Tirtayatra merupakan yadnya agung yang sangat mulia,  oleh karena itu ia merupakan keharusan untuk dilakukan oleh setiap orang. Sebagai orang tua hendaknya memberi rangsangan kepada anak-anaknya untuk rajin secara teratur melakukan perjalanan tirtayatra. Pada anak-anak akan tersurat, terekam suatu kebahagiaan yang berbeda dengan kebahagiaan di rumah bila menonton T.V. Itu akan menjadi bekal hidupnya ke depan. Bagi yang kurang mampu (daridra) tetap bisa melakukan tirtayatra ke dalam diri karena dalam diri juga ada tirta. Jadi tirtayatra ke dalam diri ini berarti membersihkan diri ke dalam.
 Tahap persiapan:
Sehari sebelum berangkat bertirtayatra sebaiknya kita menyalakan dupa, melakukan “matur piuning” kepada beliau yang di tuju, mohon izin dengan cara “ngacep” dari jarak jauh atau dari rumah. Jika tidak melakukan ini maka walaupun kita sampai ditempat yang di tuju tidak akan mendapat berkah dari tampat suci itu. Disamping itu kita juga harus “matur piuning” kepada leluhur. Matur piuning kepada leluhur sangat penting karena leluhur akan menyertai kita dalam perjalanan ke tempat tirtayatra.
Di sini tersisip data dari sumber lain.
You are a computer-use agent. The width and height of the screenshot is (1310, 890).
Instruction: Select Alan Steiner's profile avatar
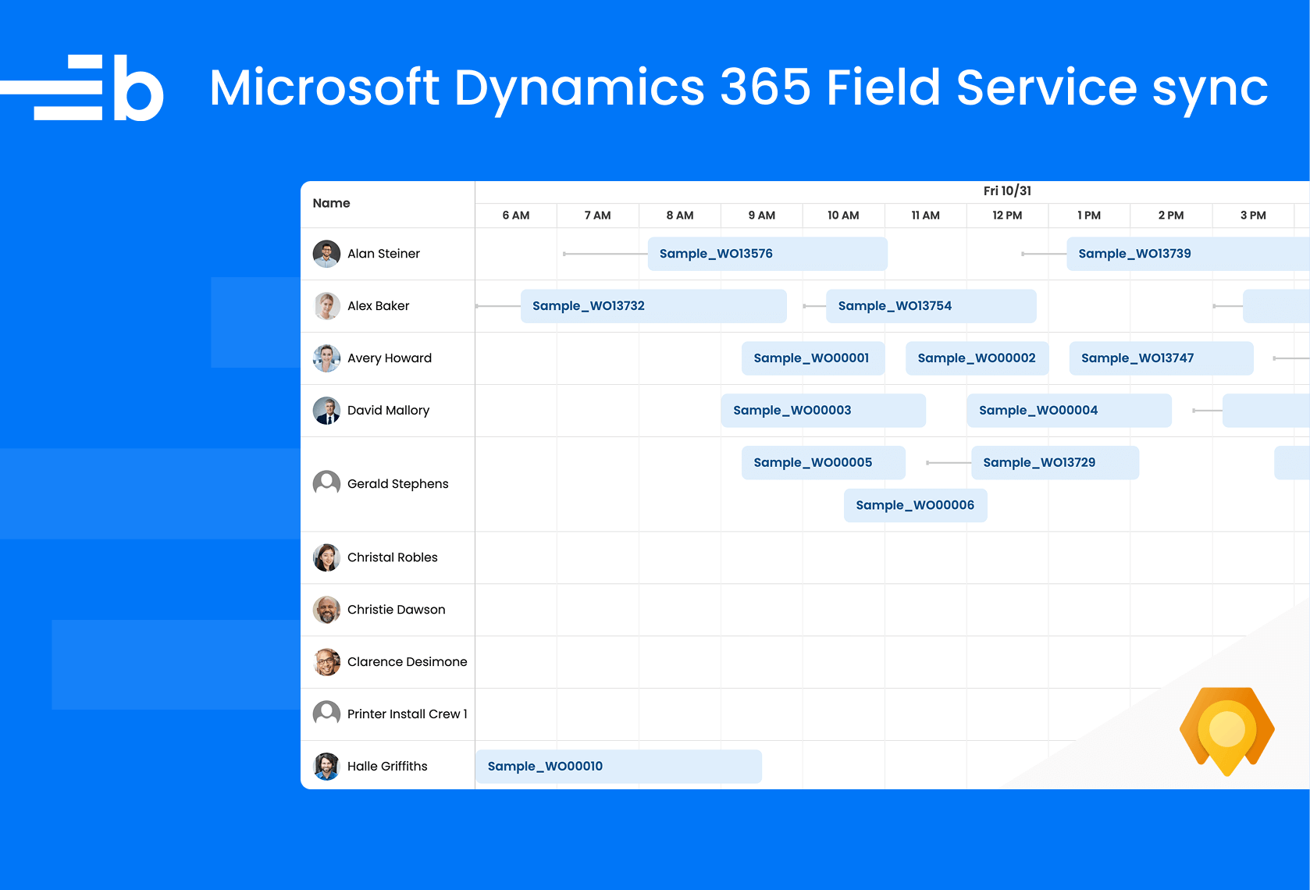point(326,254)
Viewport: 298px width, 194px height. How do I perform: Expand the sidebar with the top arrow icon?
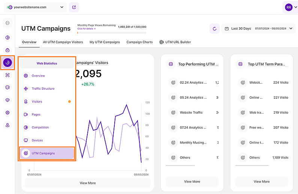pyautogui.click(x=7, y=23)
Yang tak kalah penting dalam persiapan yaitu persiapan terhadap kata-kata (wat), badan (kaya) dan pikiran (manah). Prabu menyebut persiapan ini dengan sebutan three in one. Jika dalam bertirtayatra ini memerlukan uang maka uang itu tidak boleh didapat dengan cara melanggar dharma dan tidak boleh didapat secara kredit.
 Tahap pelaksanaan:
Tirtayatra bukanlah perjalanan wisata biasa oleh karena itu hendaknya selama melaksanakan tirtayatra kendalikan apa yang disebut three in one. Misalnya perkataan dikendalaikan dengan menyanyikan lagu-lagu rohani seperti mekidung, bagjan, kirtanam dsbnya. Badan dikendalikan dengan menyanyi lagu-lagu rohani sambil bertepuk tangan. Sedangkan pikiran akan terkendali karena kita mendengar lagu-lagu rohani yang masuk kedalam pikiran.
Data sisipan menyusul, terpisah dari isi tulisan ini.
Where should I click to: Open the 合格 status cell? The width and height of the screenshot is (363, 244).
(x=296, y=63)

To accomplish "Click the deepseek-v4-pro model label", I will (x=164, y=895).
Selama perjalanan kita tidak boleh membicarakan orang lain atau ngerumpi apa lagi menjelek-jelekan orang itu. Hindarkan pula berkata-kata atau bergurau atau bercanda yang kelewatan sehinga mengeluarkan kata-kata kotor atau kata-kata cabul dsbnya.
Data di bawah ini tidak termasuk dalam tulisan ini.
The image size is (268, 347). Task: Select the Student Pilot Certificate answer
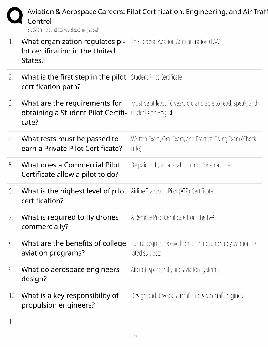click(x=156, y=77)
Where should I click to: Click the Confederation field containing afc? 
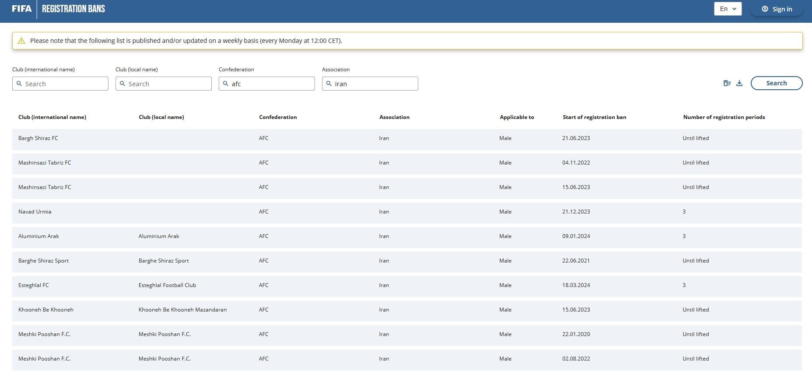click(x=271, y=84)
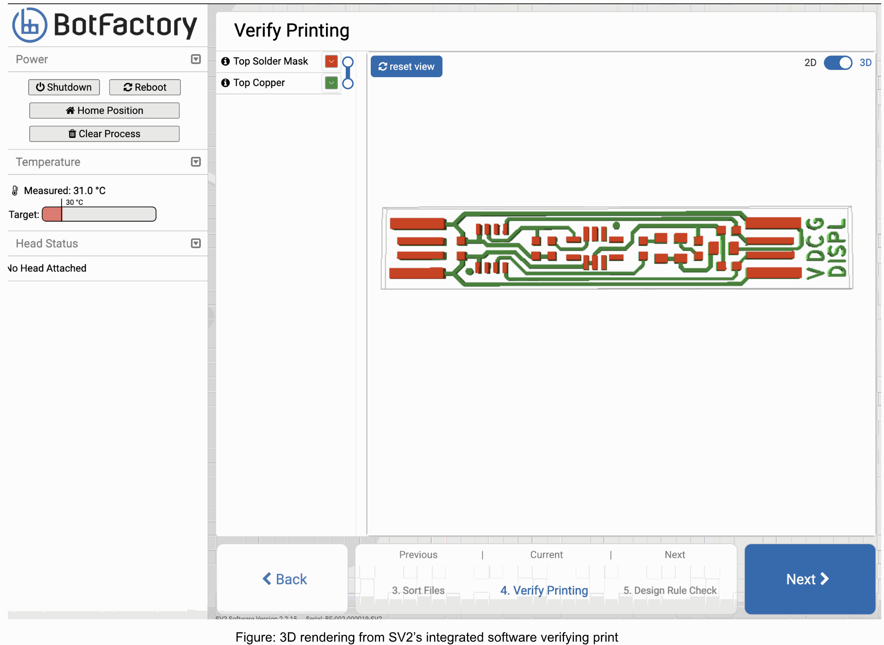Click the Top Copper info icon

[x=225, y=83]
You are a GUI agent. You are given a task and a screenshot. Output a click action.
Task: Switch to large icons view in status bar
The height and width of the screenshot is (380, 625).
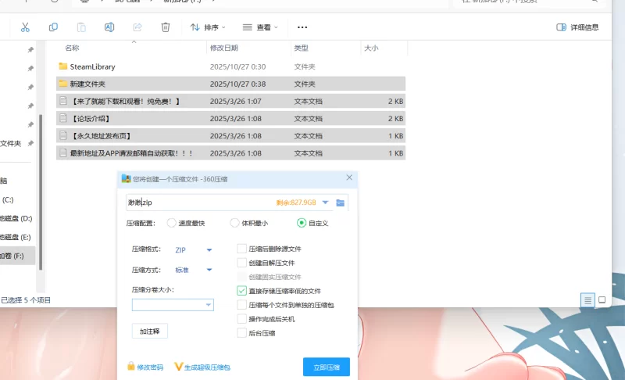coord(602,299)
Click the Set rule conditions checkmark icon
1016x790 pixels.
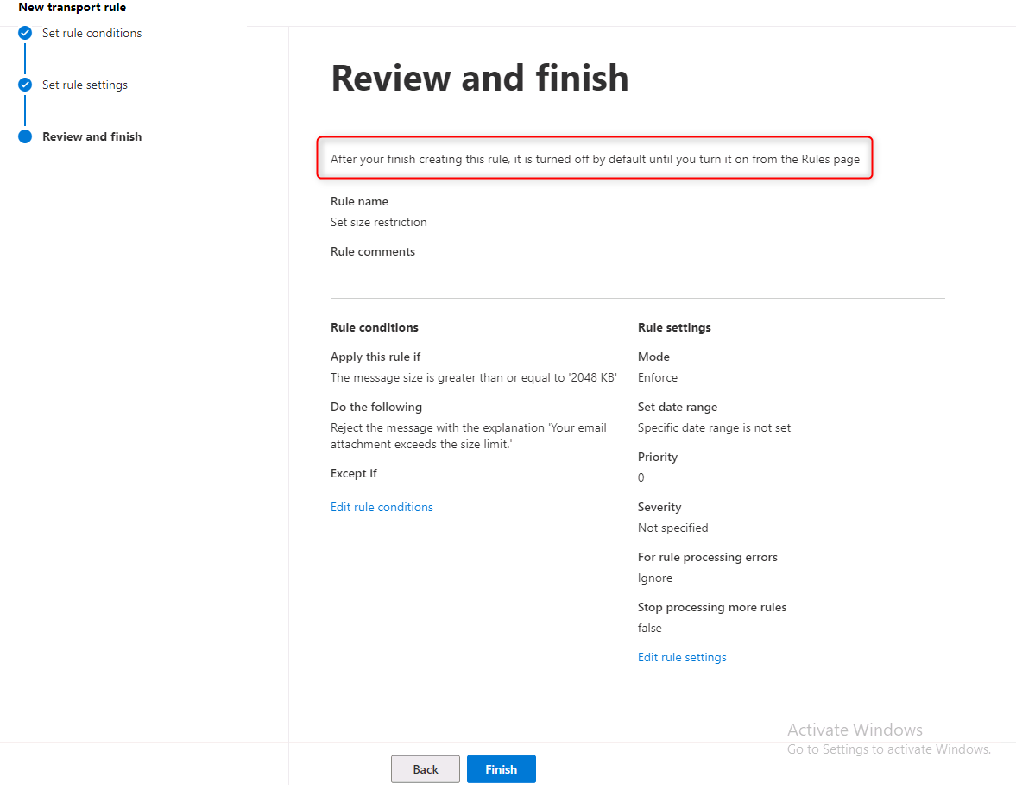[x=25, y=34]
Setelah sampai di tempat yang dituju harus bersembahyang di tempat itu. Kalau di tempat itu ada tempat mandi, maka sebaiknya mandi. Jangan sesampai ditempat tirtayatra hanya foto-foto saja lalu pulang. Jika hal demikian yang dilakukan maka tidak ada manfaatnya bertirtayatra Di tempat tirtayatra kita harus mandi untuk meninggalkan kotoran batin dan bukan kotoran fisik. Dalam bertirtayatra yang kita mandikan bukan fisik tapi bathin kita.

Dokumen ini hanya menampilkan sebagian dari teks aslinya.